↓

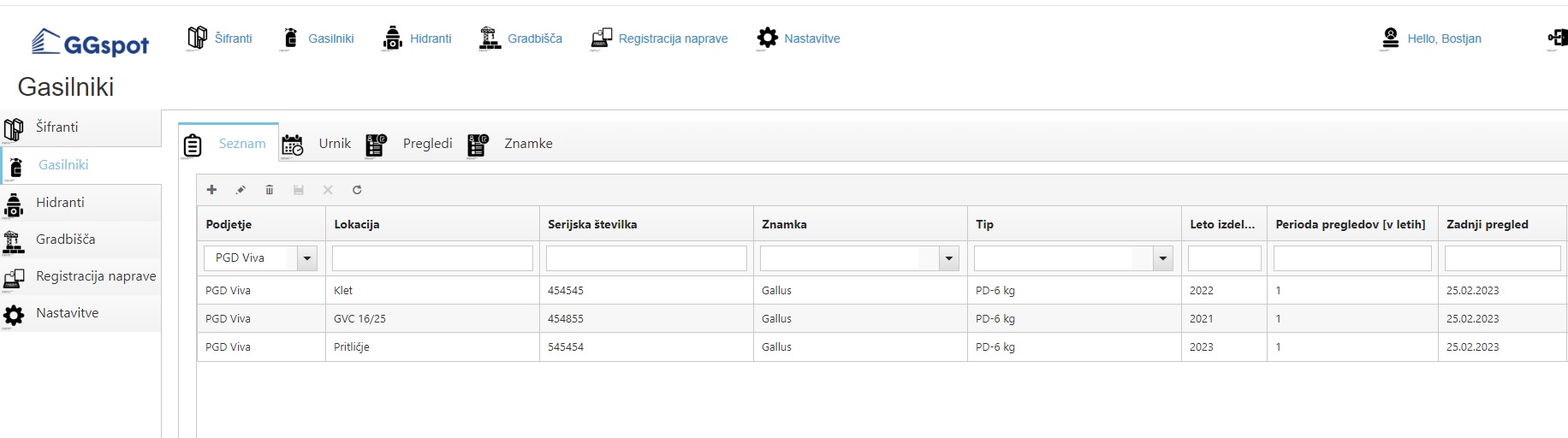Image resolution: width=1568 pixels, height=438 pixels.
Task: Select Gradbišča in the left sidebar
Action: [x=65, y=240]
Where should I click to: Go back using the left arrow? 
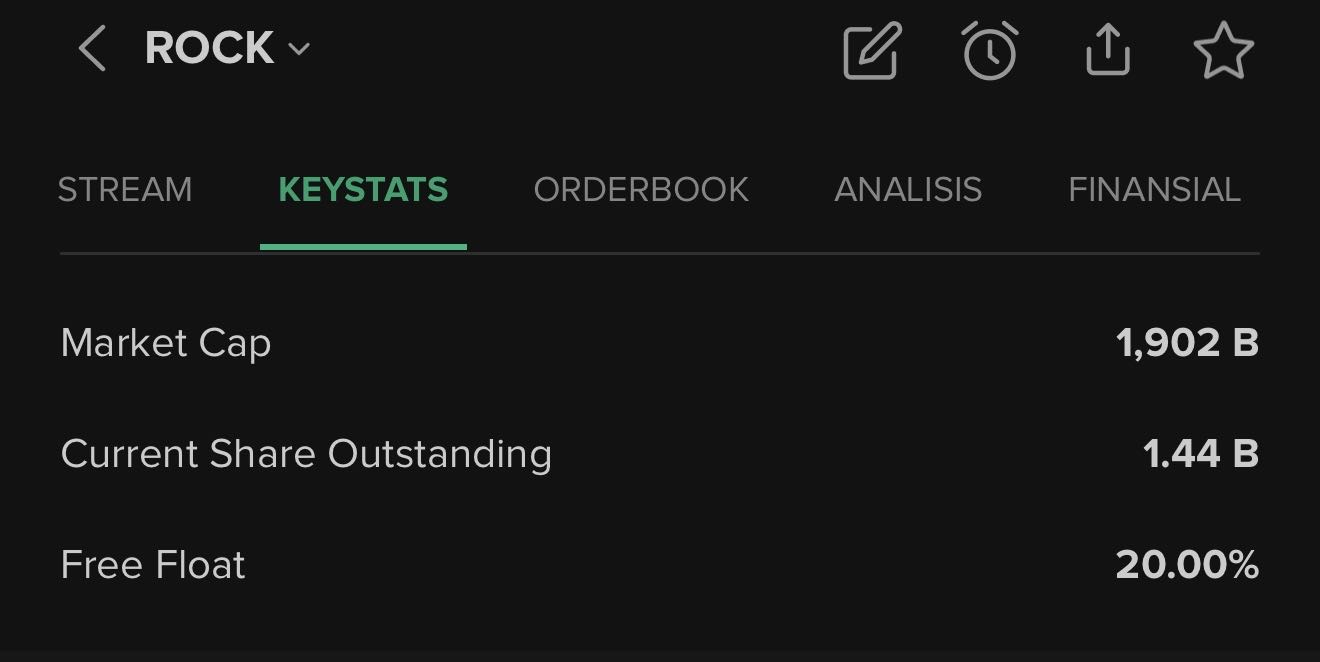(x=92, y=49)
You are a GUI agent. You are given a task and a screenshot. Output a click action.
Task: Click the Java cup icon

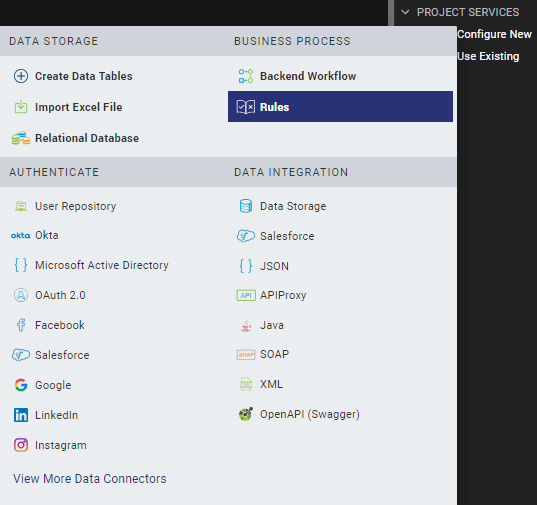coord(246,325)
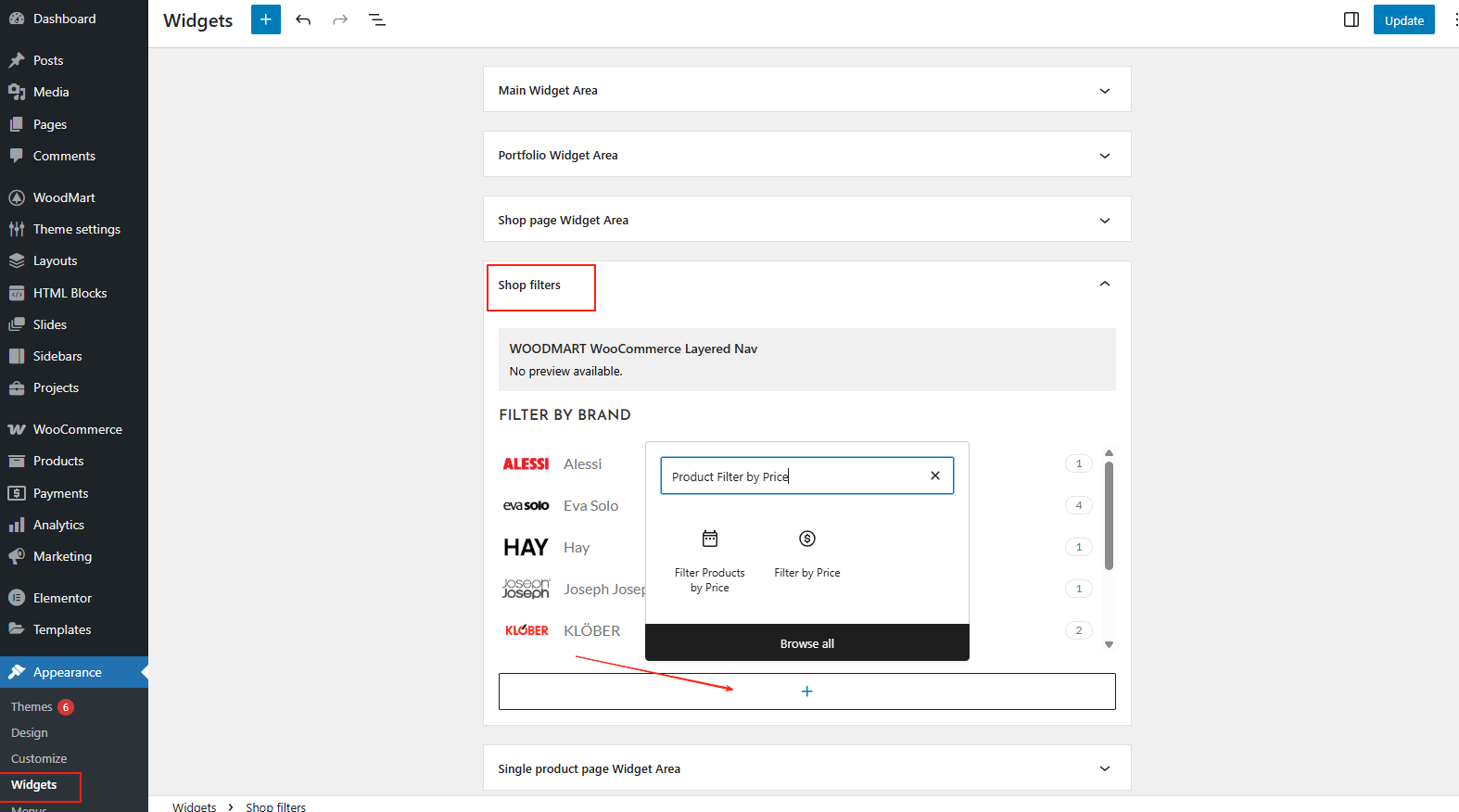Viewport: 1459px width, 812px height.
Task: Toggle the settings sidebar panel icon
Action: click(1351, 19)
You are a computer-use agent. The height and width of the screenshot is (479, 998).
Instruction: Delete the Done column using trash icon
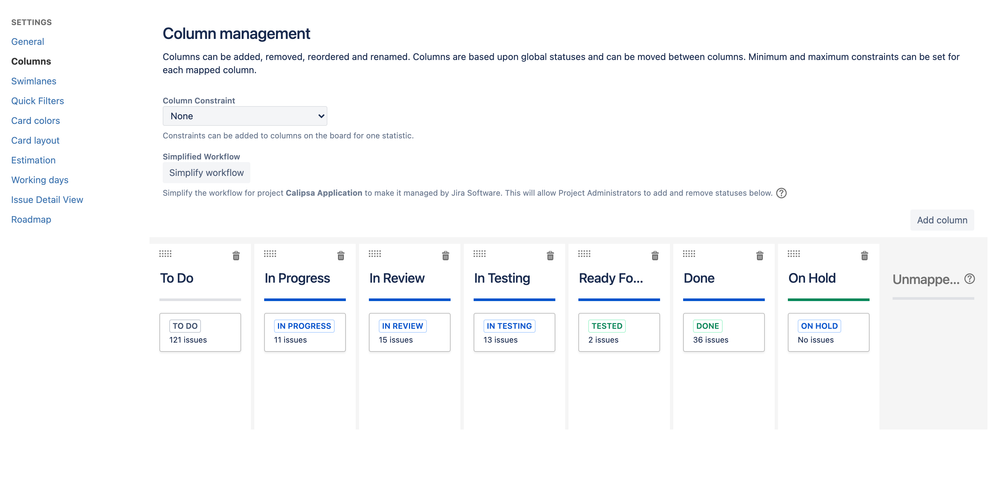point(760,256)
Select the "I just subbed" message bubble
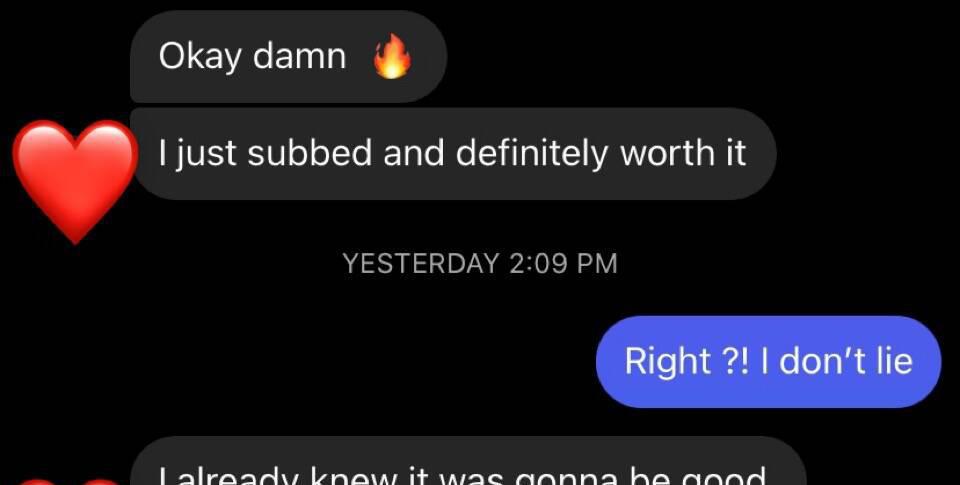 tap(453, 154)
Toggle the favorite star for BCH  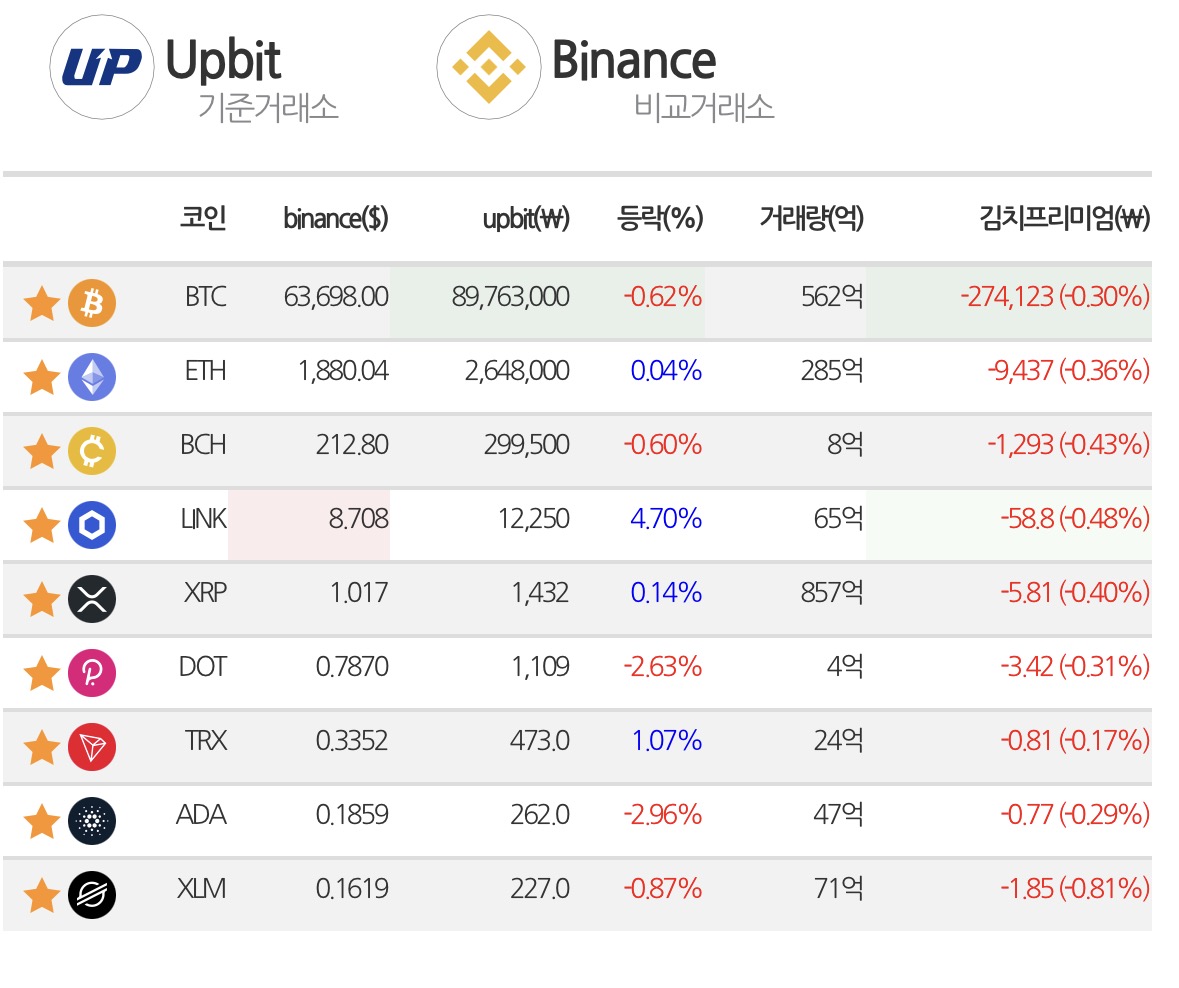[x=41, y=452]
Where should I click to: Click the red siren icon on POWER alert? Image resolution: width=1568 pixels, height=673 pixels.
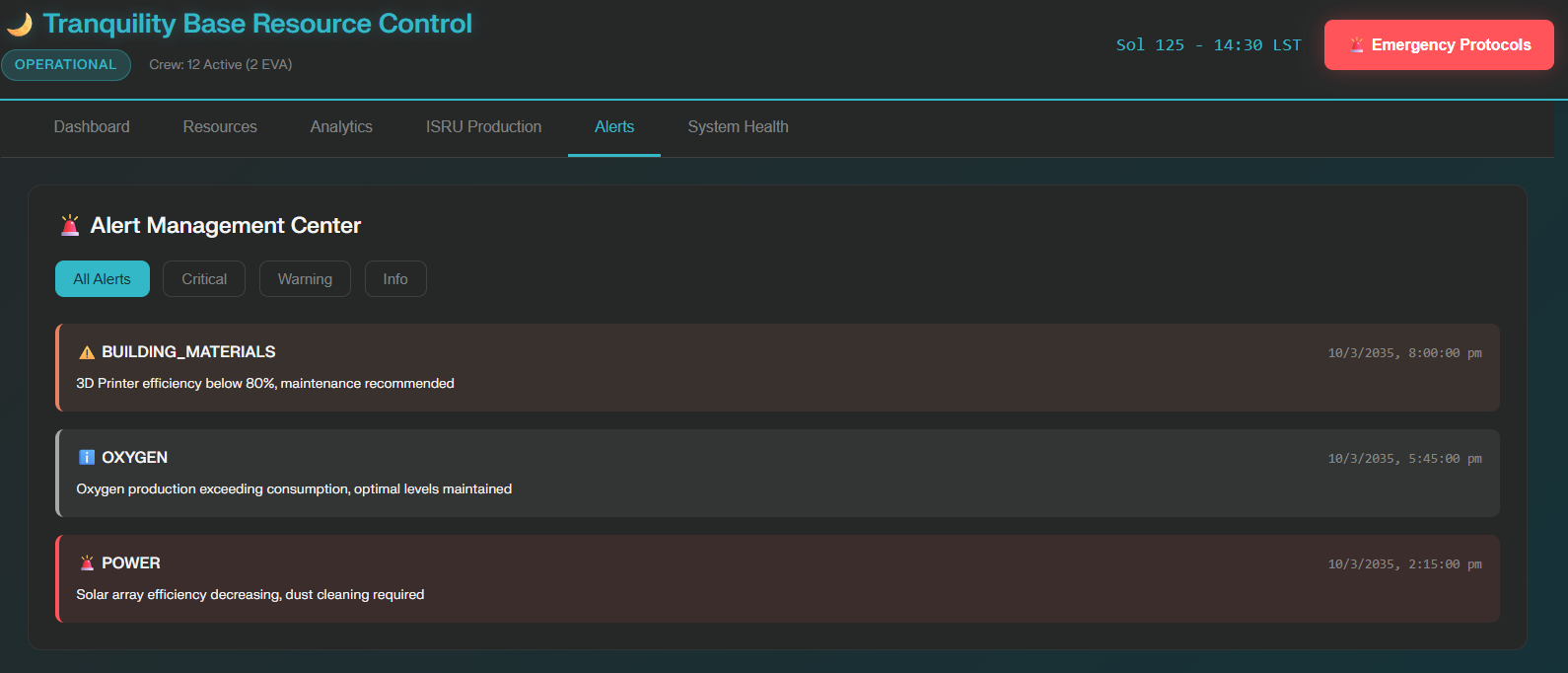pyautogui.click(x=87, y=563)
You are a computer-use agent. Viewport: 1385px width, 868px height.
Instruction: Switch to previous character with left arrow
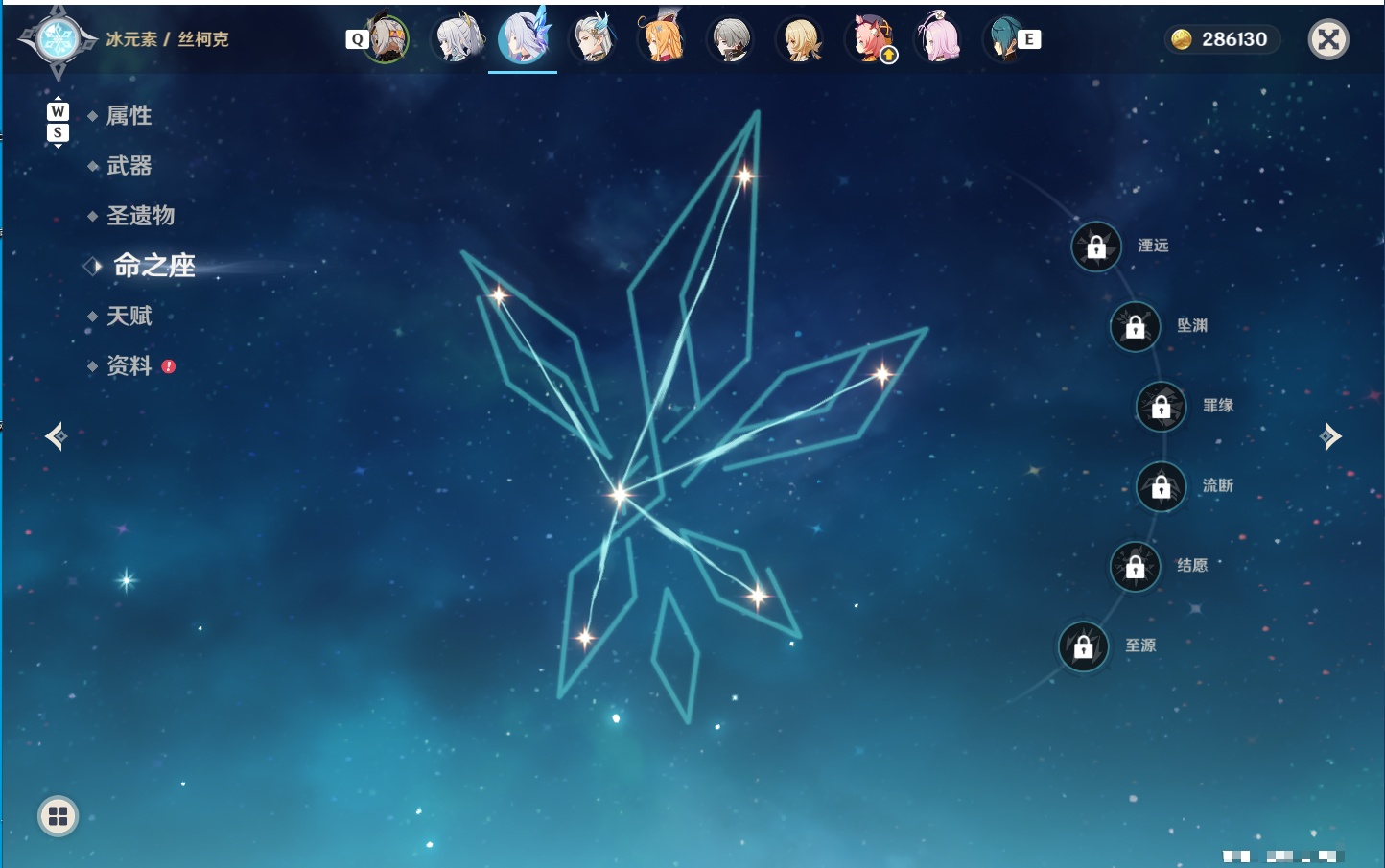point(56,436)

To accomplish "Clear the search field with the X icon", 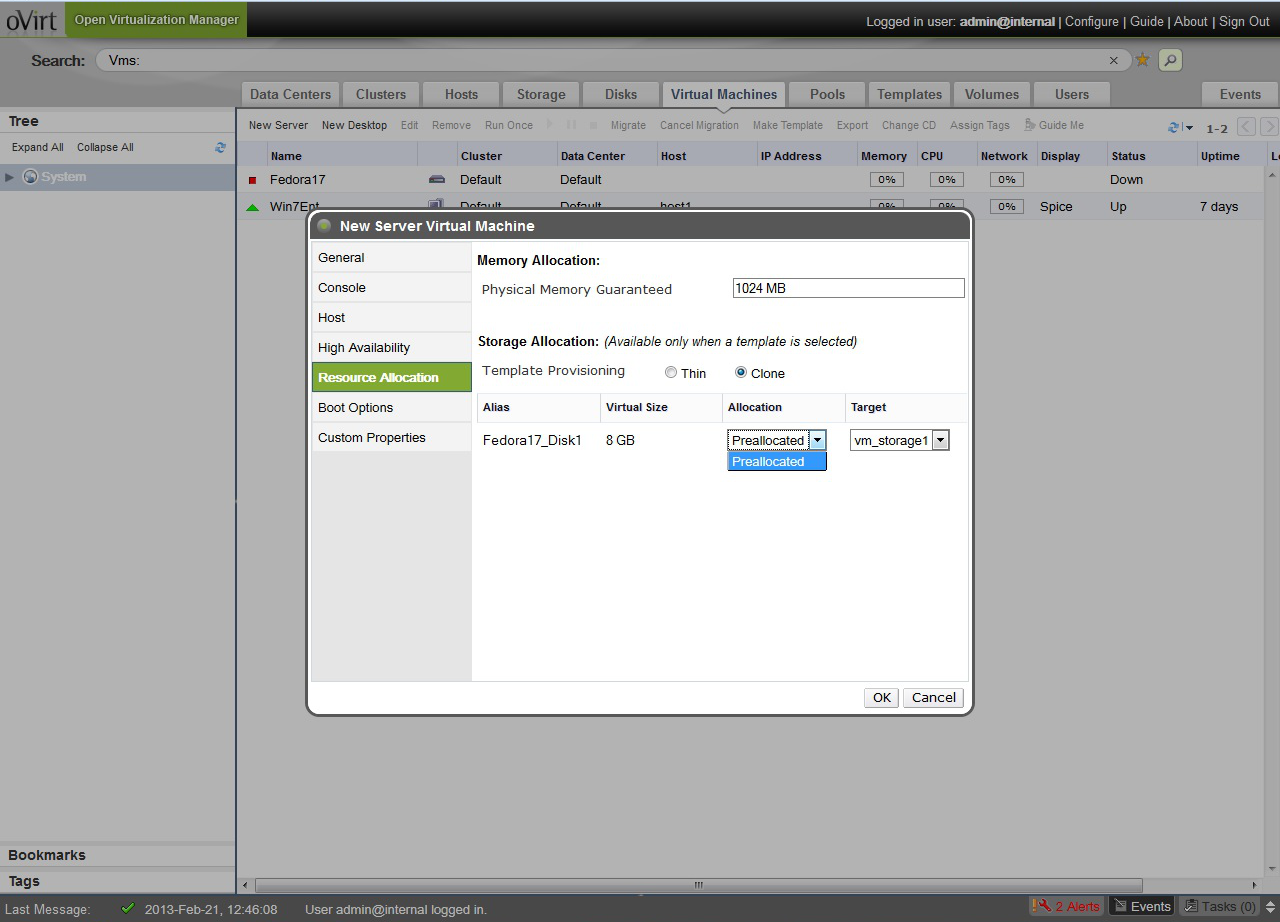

↑

→ **Task brief**
Copy out the data word for word, starting at the line that contains "Where should I click to: Click" and ending with the last line of the data. Leave out the pictures.

→ **Output below**
Where should I click to: Click the red siren icon on POWER alert? Image resolution: width=1568 pixels, height=673 pixels.
pyautogui.click(x=87, y=563)
You are a computer-use agent. Viewport: 1385px width, 868px height.
Instruction: Switch to previous character with left arrow
point(56,436)

To accomplish "Clear the search field with the X icon", 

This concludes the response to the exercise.